> [Text block]:
━━━━━━━━━━

City and county governments around Korea are offering “full moon” programs for tourists on the 15th day of every month of the Chinese calendar. The day is called daeboleum in Korean.
Yeongdeok County and Mungyeong City, both located in North Gyeongsang province, offer their own “moon-viewing” programs, as does the Gyeongju Silla Cultural Center, which launched its “Historic Travel to Silla under the Moonlight” program 12 years ago. An average of 4,000 people attend the center’s program every year.
Yeongdeok County recently began offering a “Welcoming full-moon mountain hiking” program, in which visitors can enjoy the scenery along the east coast around sunset on Saturdays.
The night walk takes two hours on a 6.7-kilometer (4-mile) loop that starts at Changpo Elementary School in Pohang and passes Satgat Peak, the wind power station and Haemaji Park. Around 2,000 people participated on the program’s first day on March 11; many were local residents.

━━━━━━━━━━

> [Provided material]:
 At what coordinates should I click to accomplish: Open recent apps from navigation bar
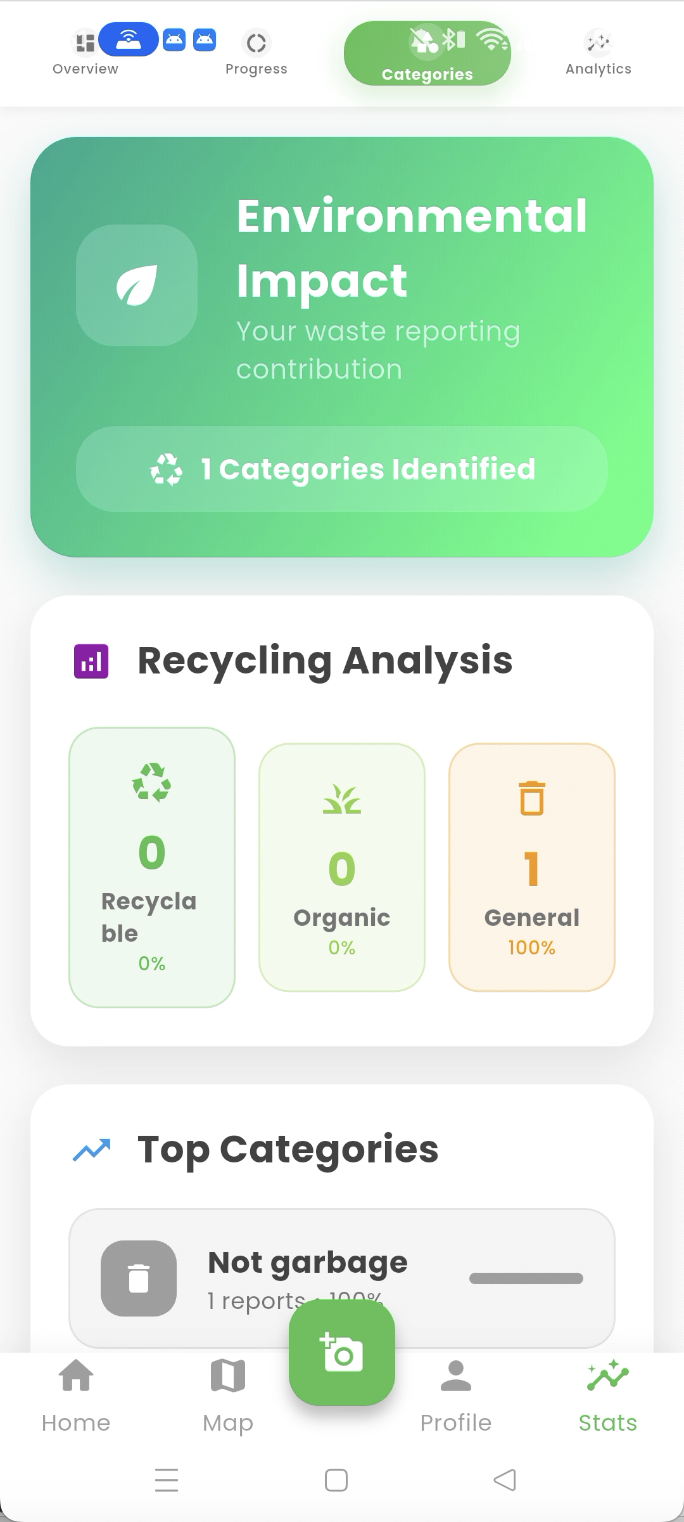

━━━━━━━━━━

> [Tasks and exercises]:
1: In the text about Korea's full-moon programs, how many people attend the Gyeongju Silla Cultural Center's program each year on average?
2: In one to three sentences, use the text about Korea's full-moon programs to explain what Yeongdeok County's full-moon hiking program offers visitors and when it takes place.

> [Solutions to the tasks]:
1: An average of 4,000 people attend it every year.

2: Yeongdeok County's "Welcoming full-moon mountain hiking" program lets visitors enjoy the scenery along the east coast around sunset. It is held on Saturdays.